Stored items from a collection

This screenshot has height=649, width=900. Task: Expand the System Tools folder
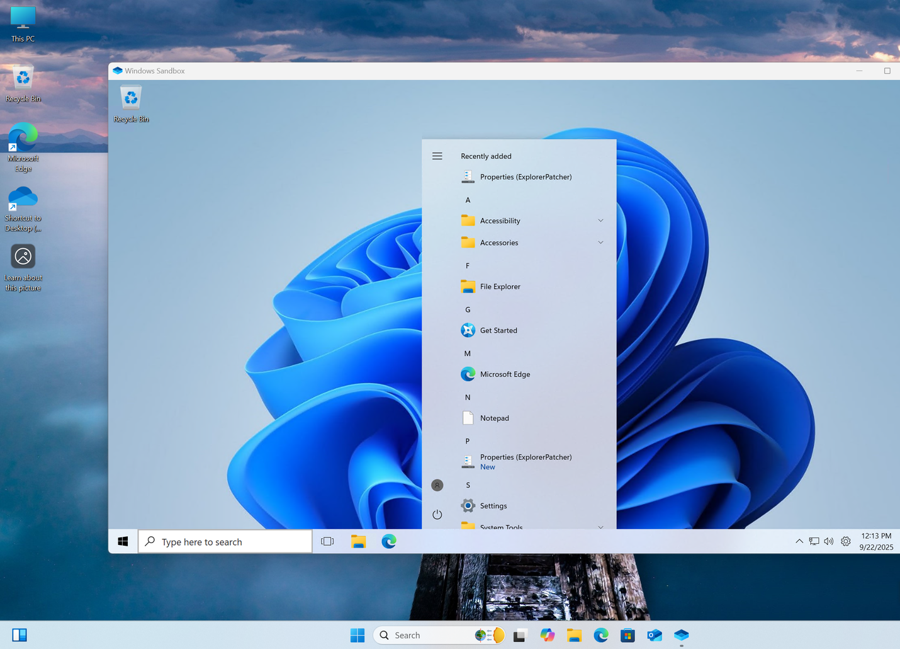click(600, 527)
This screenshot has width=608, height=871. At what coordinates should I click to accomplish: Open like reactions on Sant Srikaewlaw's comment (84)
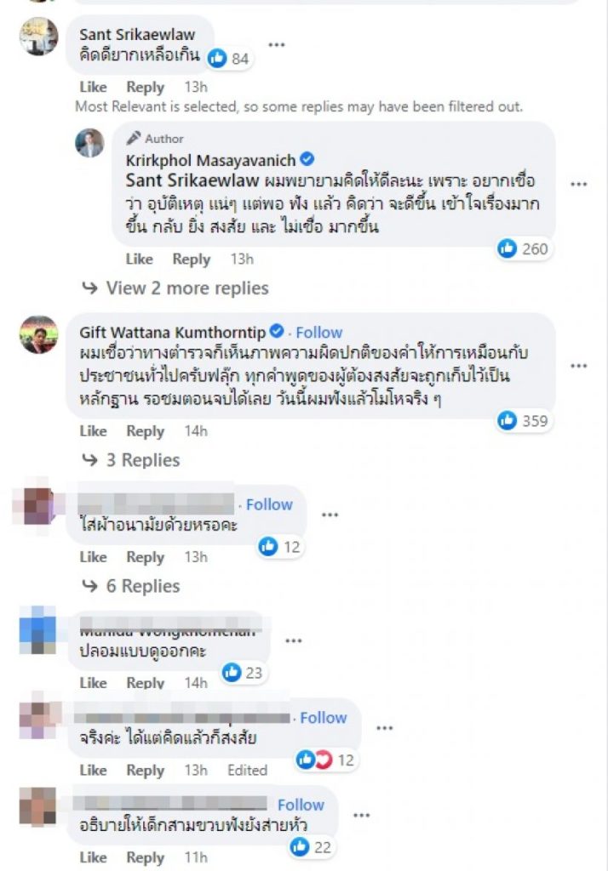(229, 59)
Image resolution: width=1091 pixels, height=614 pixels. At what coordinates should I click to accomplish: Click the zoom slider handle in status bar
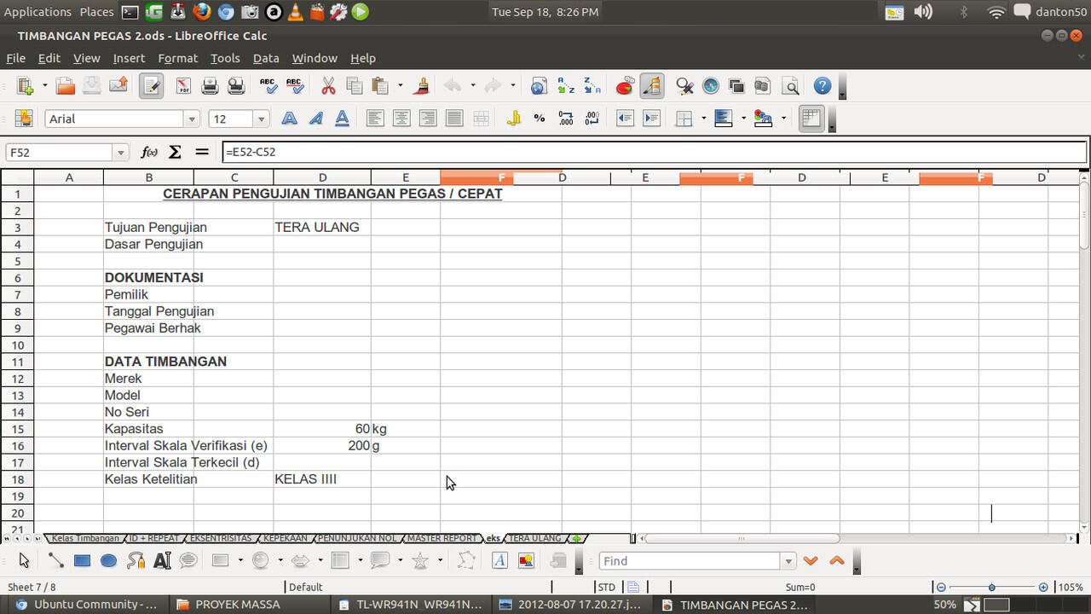point(991,588)
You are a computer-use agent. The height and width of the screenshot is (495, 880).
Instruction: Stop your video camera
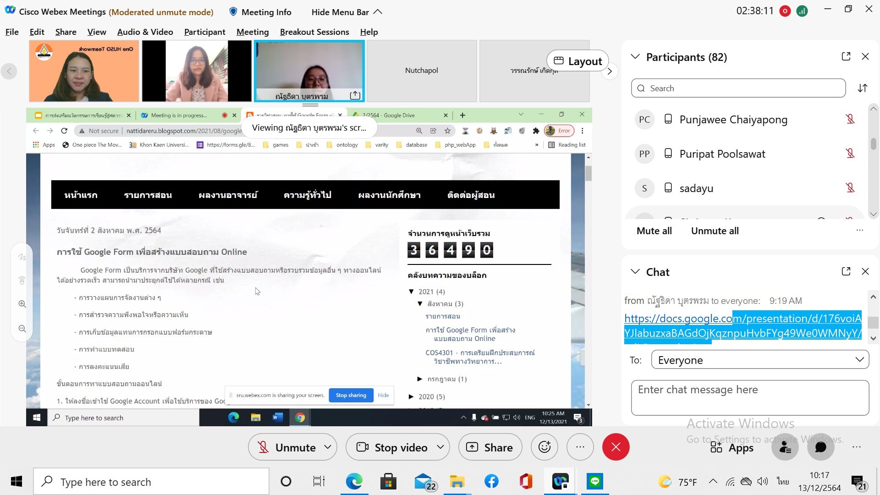tap(392, 447)
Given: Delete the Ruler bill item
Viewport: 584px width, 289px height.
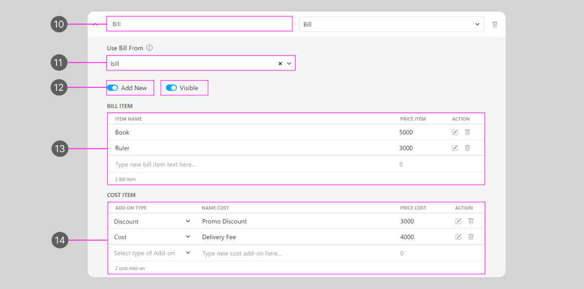Looking at the screenshot, I should (467, 148).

● What is needed
Copy out every one of the rows above word for word, leaving out the pictures.

● Answer to this exercise
This screenshot has height=649, width=900. Task: Expand the System Tools folder
click(600, 527)
This screenshot has width=608, height=871. At what coordinates should I click to accomplish: Open like reactions on Sant Srikaewlaw's comment (84)
(229, 59)
Image resolution: width=1091 pixels, height=614 pixels. At what coordinates should I click to accomplish: Click the zoom slider handle in status bar
point(991,588)
You are a computer-use agent. The height and width of the screenshot is (495, 880).
Instruction: Stop your video camera
tap(392, 447)
Given: Delete the Ruler bill item
Viewport: 584px width, 289px height.
Looking at the screenshot, I should (467, 148).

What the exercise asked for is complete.